Which lines of the entries contain the string "header"? Please find them and copy them.

§ **PROVIDED ENTRIES**
--

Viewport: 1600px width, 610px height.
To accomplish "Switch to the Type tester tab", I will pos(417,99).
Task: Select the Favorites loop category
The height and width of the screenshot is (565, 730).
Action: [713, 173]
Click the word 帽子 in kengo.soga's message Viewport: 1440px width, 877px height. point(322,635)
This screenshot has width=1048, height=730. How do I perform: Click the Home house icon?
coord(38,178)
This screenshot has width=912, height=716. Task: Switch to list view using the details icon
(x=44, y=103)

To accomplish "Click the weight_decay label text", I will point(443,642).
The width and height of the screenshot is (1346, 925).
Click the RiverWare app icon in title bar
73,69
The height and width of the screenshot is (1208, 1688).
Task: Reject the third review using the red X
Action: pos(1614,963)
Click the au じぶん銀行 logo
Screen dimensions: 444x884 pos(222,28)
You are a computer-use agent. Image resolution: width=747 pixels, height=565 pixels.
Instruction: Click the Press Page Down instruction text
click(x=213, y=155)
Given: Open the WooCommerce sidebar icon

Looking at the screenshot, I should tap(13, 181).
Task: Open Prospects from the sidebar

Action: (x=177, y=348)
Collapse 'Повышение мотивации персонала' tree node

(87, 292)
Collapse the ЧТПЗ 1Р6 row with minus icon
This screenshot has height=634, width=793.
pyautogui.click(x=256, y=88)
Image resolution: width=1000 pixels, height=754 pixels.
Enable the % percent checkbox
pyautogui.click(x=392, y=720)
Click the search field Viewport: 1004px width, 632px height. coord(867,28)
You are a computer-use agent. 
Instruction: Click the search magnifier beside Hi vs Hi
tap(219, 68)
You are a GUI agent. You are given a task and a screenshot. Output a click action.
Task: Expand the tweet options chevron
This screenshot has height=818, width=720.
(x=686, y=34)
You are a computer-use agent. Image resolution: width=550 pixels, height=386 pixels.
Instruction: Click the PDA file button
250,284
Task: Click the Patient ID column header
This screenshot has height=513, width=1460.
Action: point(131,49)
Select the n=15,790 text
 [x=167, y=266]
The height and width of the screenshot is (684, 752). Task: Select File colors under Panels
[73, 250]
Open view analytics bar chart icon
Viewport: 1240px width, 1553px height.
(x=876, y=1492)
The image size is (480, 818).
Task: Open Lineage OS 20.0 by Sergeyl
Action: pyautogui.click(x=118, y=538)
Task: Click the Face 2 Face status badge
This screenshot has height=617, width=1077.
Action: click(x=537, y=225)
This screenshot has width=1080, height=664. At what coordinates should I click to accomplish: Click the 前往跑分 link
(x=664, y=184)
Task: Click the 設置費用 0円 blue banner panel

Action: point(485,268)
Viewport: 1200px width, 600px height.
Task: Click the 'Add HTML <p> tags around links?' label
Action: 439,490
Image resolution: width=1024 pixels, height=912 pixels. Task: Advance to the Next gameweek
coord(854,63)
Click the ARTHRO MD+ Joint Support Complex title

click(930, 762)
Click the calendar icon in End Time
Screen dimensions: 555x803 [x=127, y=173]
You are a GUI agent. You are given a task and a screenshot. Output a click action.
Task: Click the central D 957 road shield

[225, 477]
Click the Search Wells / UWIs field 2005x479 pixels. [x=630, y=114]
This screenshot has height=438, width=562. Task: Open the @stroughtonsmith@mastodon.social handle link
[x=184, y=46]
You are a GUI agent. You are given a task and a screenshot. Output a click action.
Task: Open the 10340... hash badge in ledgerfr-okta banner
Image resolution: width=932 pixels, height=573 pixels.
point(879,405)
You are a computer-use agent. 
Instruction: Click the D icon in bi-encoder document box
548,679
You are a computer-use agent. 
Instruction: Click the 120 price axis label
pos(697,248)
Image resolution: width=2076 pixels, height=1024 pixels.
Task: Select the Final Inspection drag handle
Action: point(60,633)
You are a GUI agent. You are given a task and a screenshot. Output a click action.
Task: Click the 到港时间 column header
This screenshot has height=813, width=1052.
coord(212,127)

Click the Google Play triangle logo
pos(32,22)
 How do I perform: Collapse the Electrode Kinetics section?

--

§ **WRITTEN RESPONSE**
Task: Click the Patient ID column header
Task: Click the 到港时间 column header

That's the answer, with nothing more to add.